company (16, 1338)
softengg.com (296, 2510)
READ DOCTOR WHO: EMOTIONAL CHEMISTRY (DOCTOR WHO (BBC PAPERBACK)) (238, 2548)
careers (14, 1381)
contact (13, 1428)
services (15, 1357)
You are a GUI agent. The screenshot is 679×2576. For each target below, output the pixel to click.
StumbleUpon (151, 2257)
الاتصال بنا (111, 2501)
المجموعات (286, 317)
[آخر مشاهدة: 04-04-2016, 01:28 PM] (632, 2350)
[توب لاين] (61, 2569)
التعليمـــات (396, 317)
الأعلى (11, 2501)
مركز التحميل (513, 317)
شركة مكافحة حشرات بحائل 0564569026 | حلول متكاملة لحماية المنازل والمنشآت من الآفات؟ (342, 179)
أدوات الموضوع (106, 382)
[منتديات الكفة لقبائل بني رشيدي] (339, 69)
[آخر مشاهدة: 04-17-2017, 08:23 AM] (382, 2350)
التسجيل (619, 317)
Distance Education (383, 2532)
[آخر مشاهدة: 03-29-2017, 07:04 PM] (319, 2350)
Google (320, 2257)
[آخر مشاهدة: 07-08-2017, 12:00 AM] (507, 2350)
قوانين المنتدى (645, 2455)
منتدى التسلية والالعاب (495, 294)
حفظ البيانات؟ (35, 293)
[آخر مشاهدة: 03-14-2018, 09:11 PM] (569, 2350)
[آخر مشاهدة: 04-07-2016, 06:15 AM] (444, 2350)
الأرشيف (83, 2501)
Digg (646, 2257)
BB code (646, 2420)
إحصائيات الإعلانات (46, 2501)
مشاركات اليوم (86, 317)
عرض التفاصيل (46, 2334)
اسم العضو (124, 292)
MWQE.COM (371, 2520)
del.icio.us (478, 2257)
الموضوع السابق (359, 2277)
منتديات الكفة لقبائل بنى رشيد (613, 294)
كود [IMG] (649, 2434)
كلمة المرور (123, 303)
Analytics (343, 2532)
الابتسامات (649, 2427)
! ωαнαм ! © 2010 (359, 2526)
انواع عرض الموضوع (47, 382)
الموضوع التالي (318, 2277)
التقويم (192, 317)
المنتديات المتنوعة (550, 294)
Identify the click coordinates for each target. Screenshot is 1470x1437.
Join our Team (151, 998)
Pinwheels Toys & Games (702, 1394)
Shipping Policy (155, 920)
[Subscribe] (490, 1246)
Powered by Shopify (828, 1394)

*EXERCISE DETAILS:*
Return every line in the records that includes the string "الموضوع".

*EXERCISE OUTPUT:*
أدوات الموضوع (106, 382)
الموضوع السابق (359, 2277)
انواع عرض الموضوع (47, 382)
الموضوع التالي (318, 2277)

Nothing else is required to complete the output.